Two in the afternoon. I finished another article, had lunch, bought another pack of Twix, went to the ATM (damn salary delays), chewed some gum, and typed these words out. Now, if you'll excuse me, I'll go deal with the Holocaust.

Three in the afternoon. I'm eating my Twix, watching CSI despite the buffers - essentially, an unofficial break before I get to work on my final tasks. It doesn't usually happen, though - I usually end earlier than three in the afternoon, which is admittedly worse since I feel idle for a longer time, while I hear clattering keyboards around me. Either that, or I'm too busy doing things because they got piled up or, in some cases, something comes up really late that it even keeps the folks at Seattle awake at midnight. Right now? Nothing much, really. Kat distracted me with talk of New Moon and her hopes for curly hair. I managed to give some beauty advice. And then I felt backstabbed, literally, literally, literally. But I'm overthinking again.

Four in the afternoon. Everybody around me's leaving. I'm actually one of the last to leave, since my shift ends in a couple of hours. The people in front of me have left by this time; the people behind me won't leave until an hour later. I've finished half of my remaining slideshows - they only take under ten minutes, and that includes thinking of captions that don't rely entirely on press releases - and have only two to go. And then the tedious uploading, unless technology gets in the way. At least I don't bluff my way to convince people of my know-how, although sometimes that doesn't work. For others, it doesn't at all.

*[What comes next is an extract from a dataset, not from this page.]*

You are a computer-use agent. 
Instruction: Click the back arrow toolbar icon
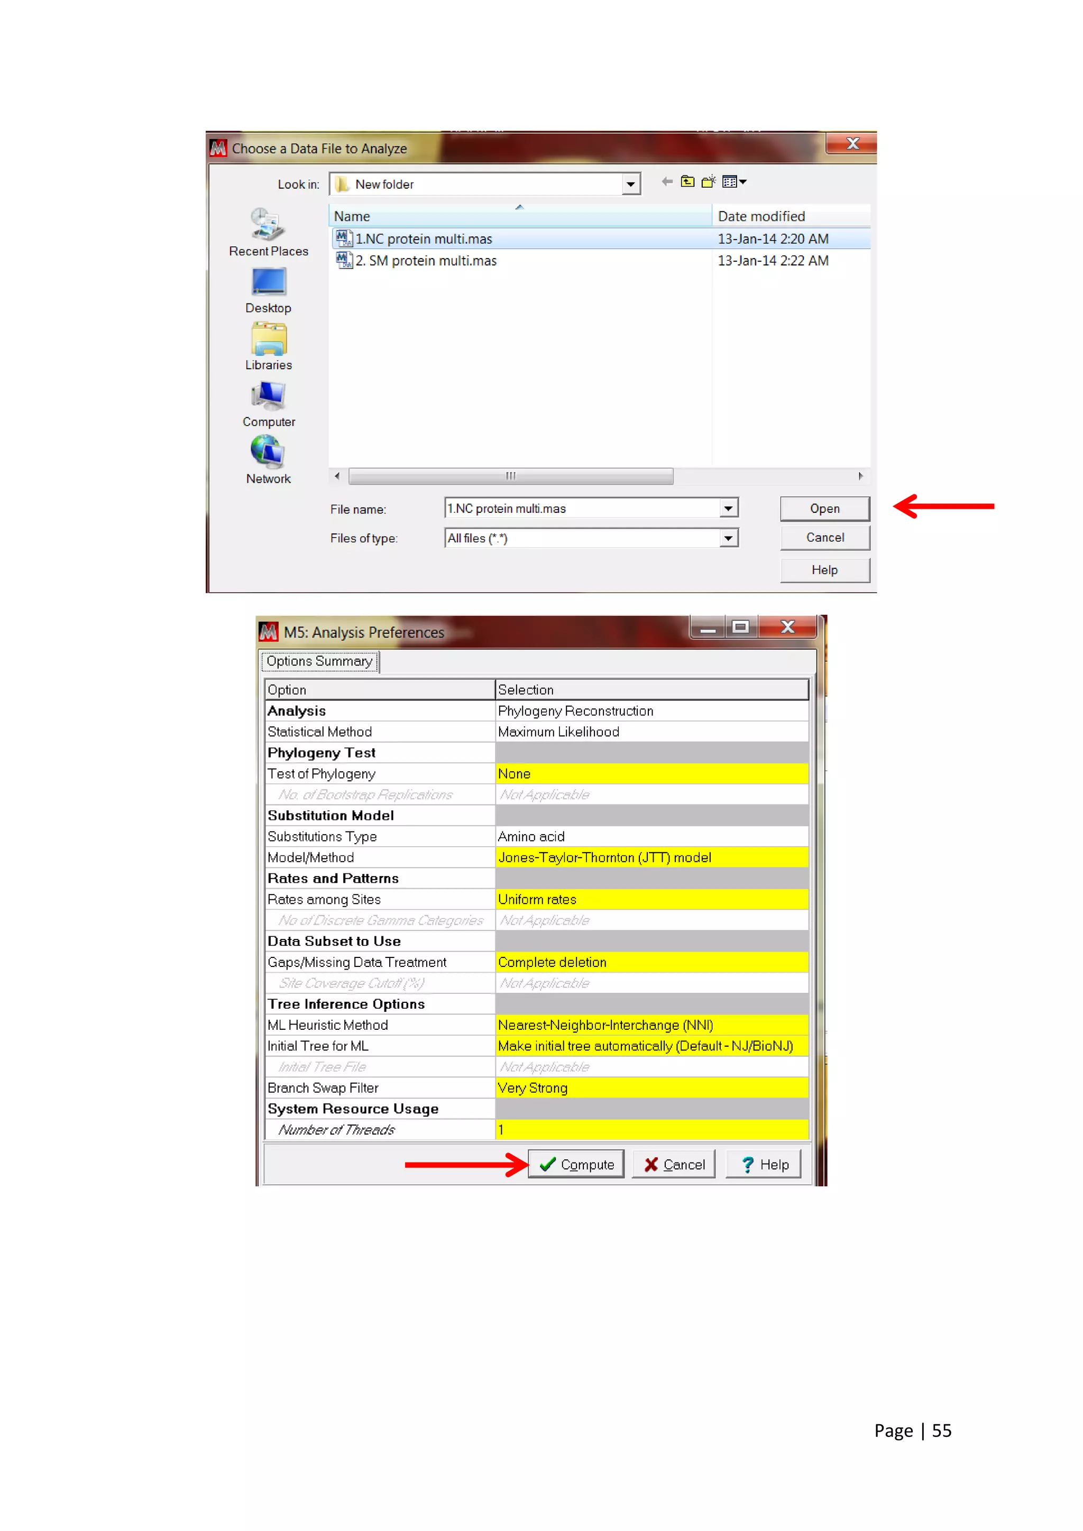point(666,181)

Five in the afternoon. I just finished everything, and as the office slowly rids itself of familiar faces, I prepare my daily email to Seattle. Today was supposed to be an ordinary day, but obviously it isn't. And I can't make up any other reasons for this. Just that, perhaps, five months ago I got a fairly discreet shoutout, and five months later I refuse to return the favor. Sure, I may be ugly and have the attitude to match, but I figured bitches don't deserve my birthday greetings.